Augmented Reality apps like Metaio‘s Junaio have opened the door to plenty of innovative marketing and media experiments. What happens after the novelty wears off, though?

I met up with the German company’s Jan Schlink at Mobile World Congress today to take a look at a truly useful application of the technology.

As you’ll see in the video below, Metaio’s demo shows how augmented reality can be used to recognise objects and give users instructions on how to repair them. In the example here, holding your phone in front of a printer overlays an easy to follow, 3D guide on how to change its toner cartridges.

While it’s just a demo for now, it’s easy to see how the technology could be applied to common, but potentially confusing, tasks like changing the oil in a car engine. Indeed, this use for Augmented Reality was developed for use in the automotive industry, with Metaio choosing the printer example to show how it could be transferred to consumers.
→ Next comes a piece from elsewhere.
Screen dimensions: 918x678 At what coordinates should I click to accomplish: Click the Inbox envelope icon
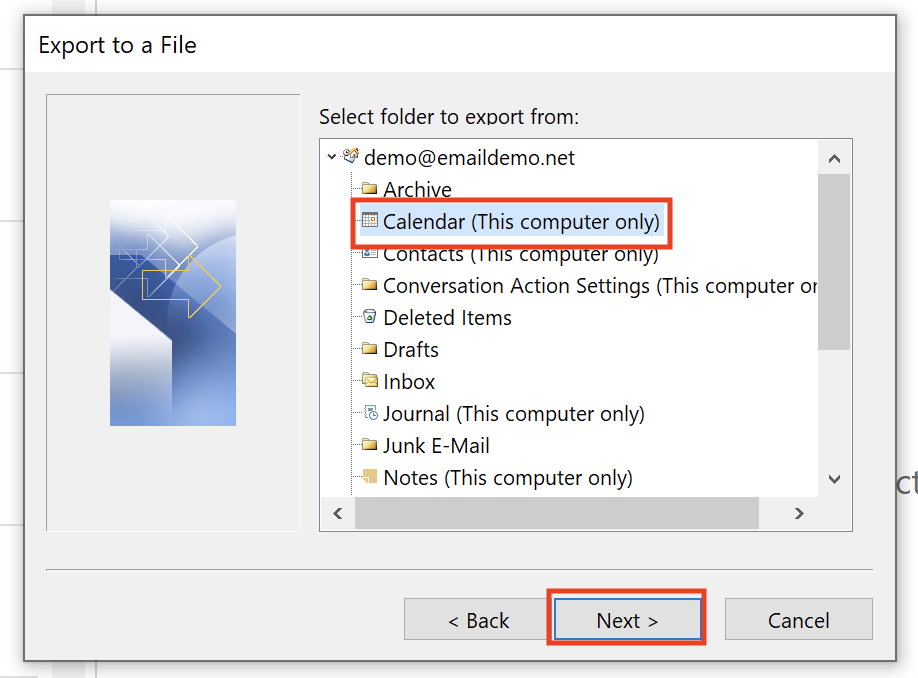click(x=369, y=381)
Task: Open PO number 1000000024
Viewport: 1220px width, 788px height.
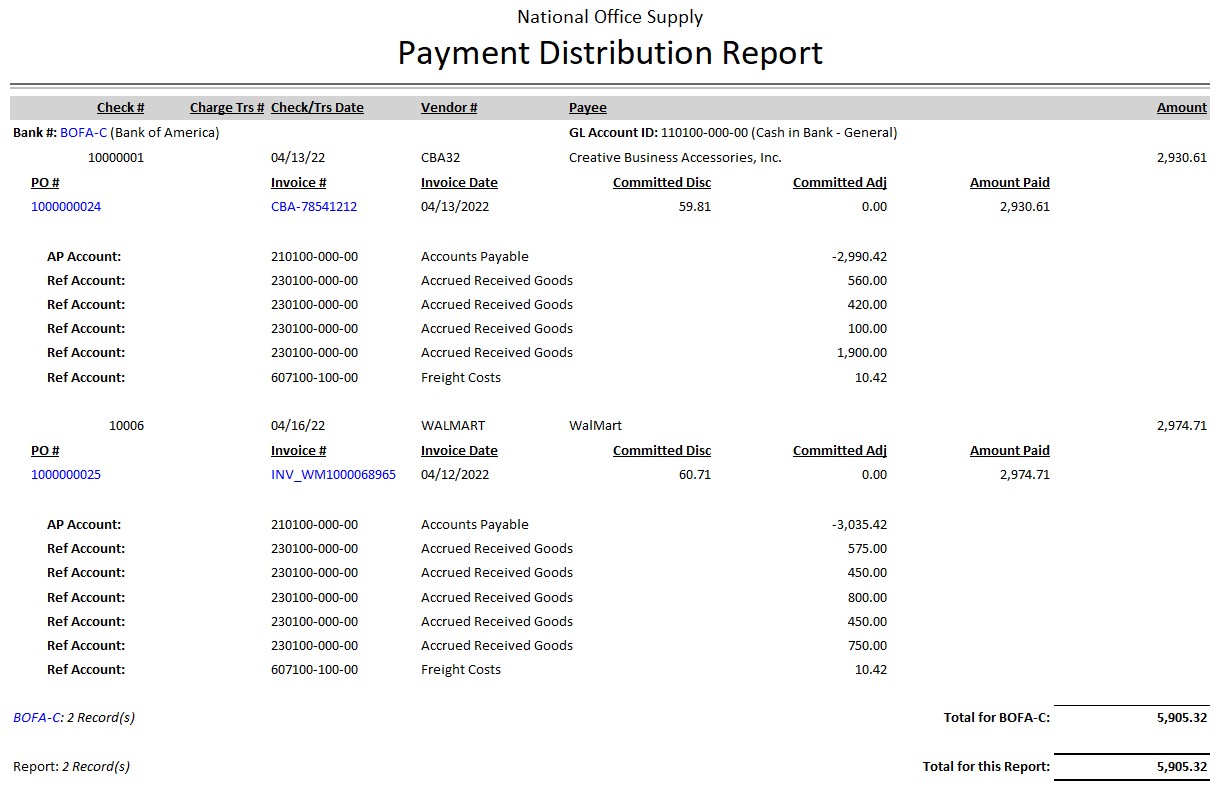Action: click(x=66, y=207)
Metaio also has a prototype of new technology from ST Ericsson on its stand. The U8500 chipset boosts the framerate for Augmented Reality apps noticeably, making graphics overlaid onto real-life scenes appear much more ‘natural’ than they have done previously. We take a look at a demo of the U8500’s performance in the video below. The dual-core chipset is believed to be making its way into a number handsets from various manufacturers later this year.

While Augmented Reality may soon lose its trendy caché, it still offers plenty of potential to be excited about.